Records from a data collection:
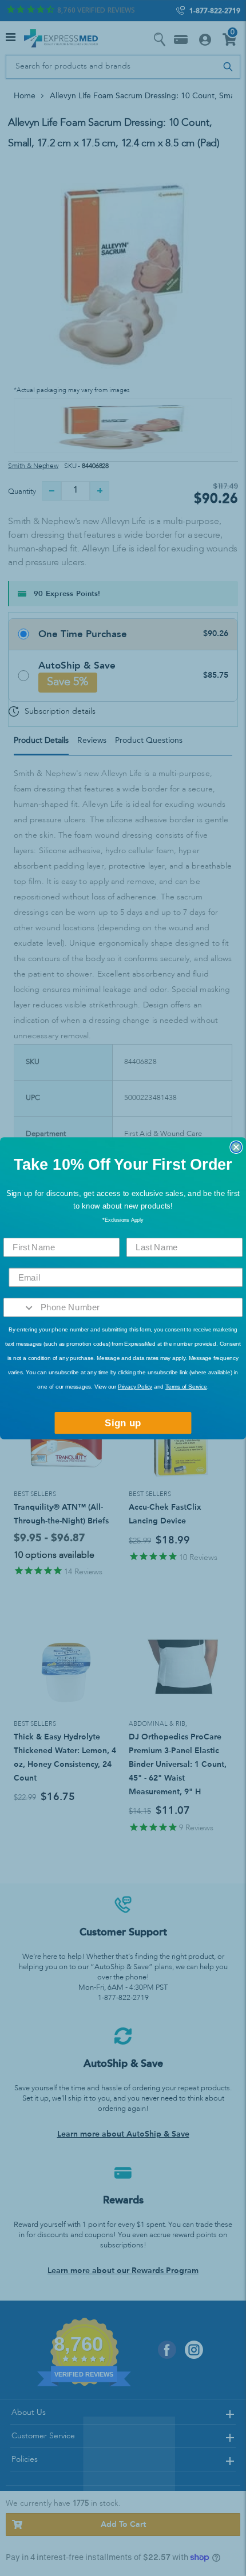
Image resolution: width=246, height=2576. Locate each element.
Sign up (123, 1422)
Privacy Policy (135, 1386)
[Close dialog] (236, 1146)
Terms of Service (186, 1386)
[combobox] (19, 1307)
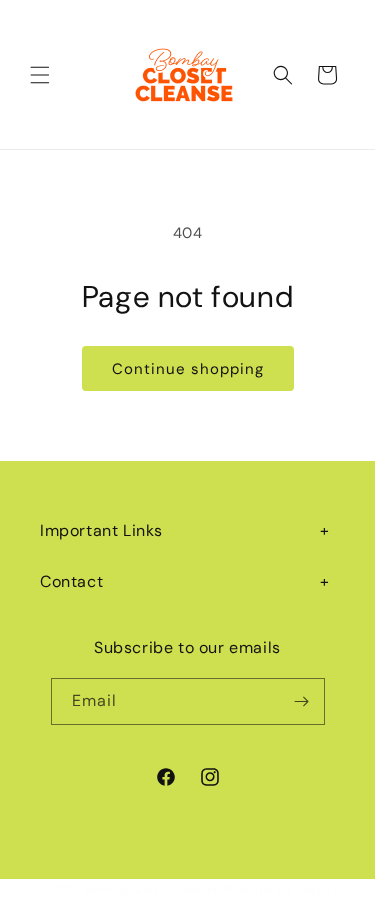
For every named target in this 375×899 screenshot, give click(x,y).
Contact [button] (71, 581)
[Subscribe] (302, 701)
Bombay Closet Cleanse (152, 889)
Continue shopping (188, 369)
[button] (40, 75)
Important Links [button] (101, 530)
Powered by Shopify (282, 889)
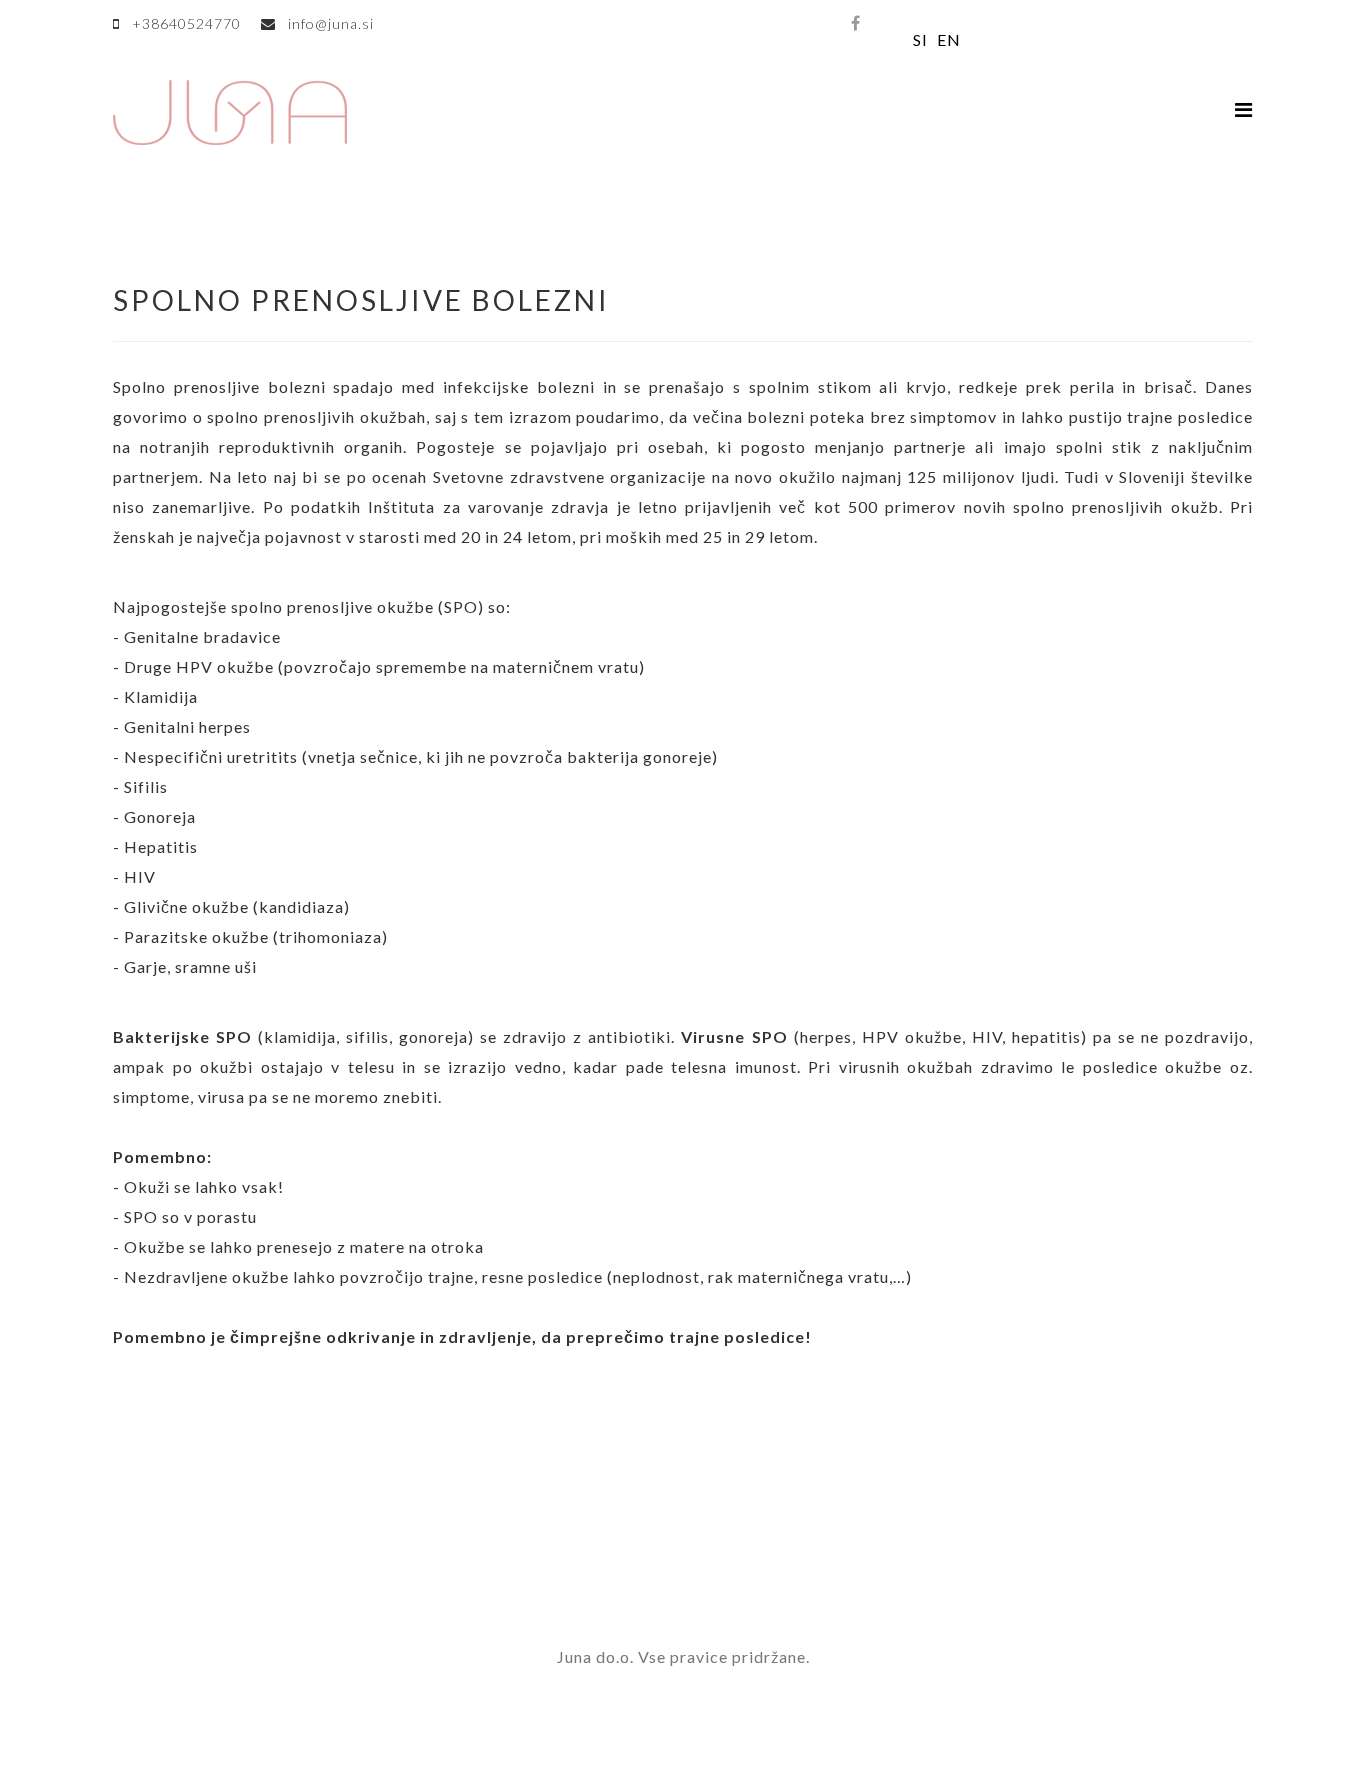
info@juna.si (331, 23)
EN (949, 39)
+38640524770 (186, 23)
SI (920, 39)
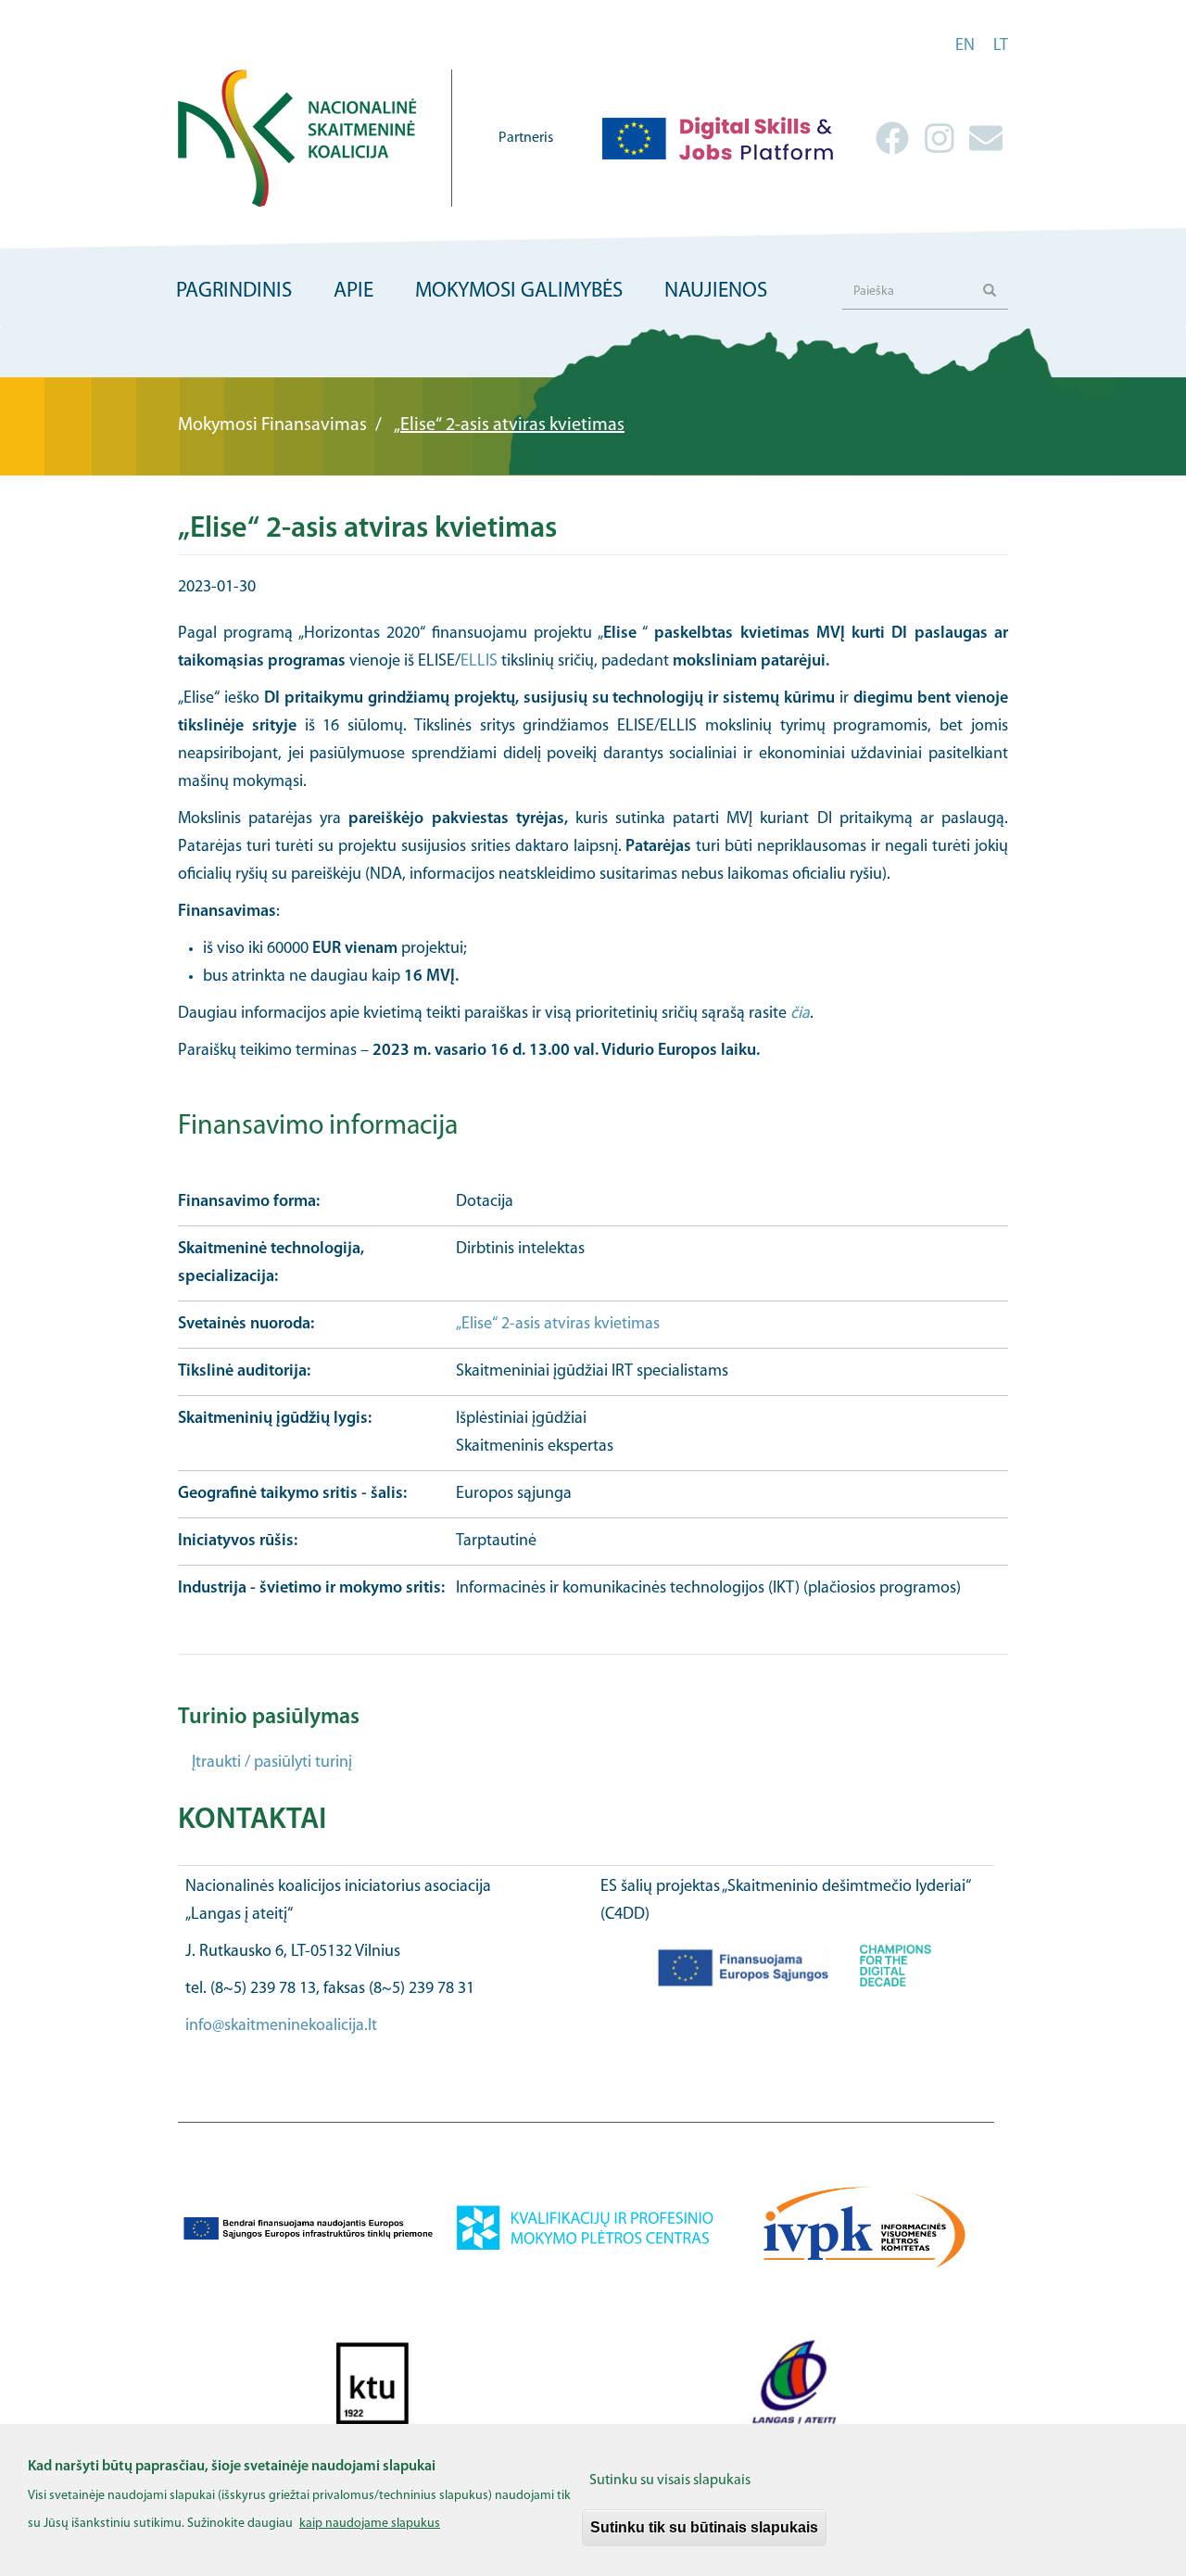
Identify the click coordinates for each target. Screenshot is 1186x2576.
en (965, 46)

# Prompt
All lines from the one containing "SI (920, 39)" through the end of the data are to be written out exactly, with nothing added; skip the pictures.

# Exercise answer
SI (920, 39)
Identify the click coordinates for each target. Screenshot is 1186x2576.
en (965, 46)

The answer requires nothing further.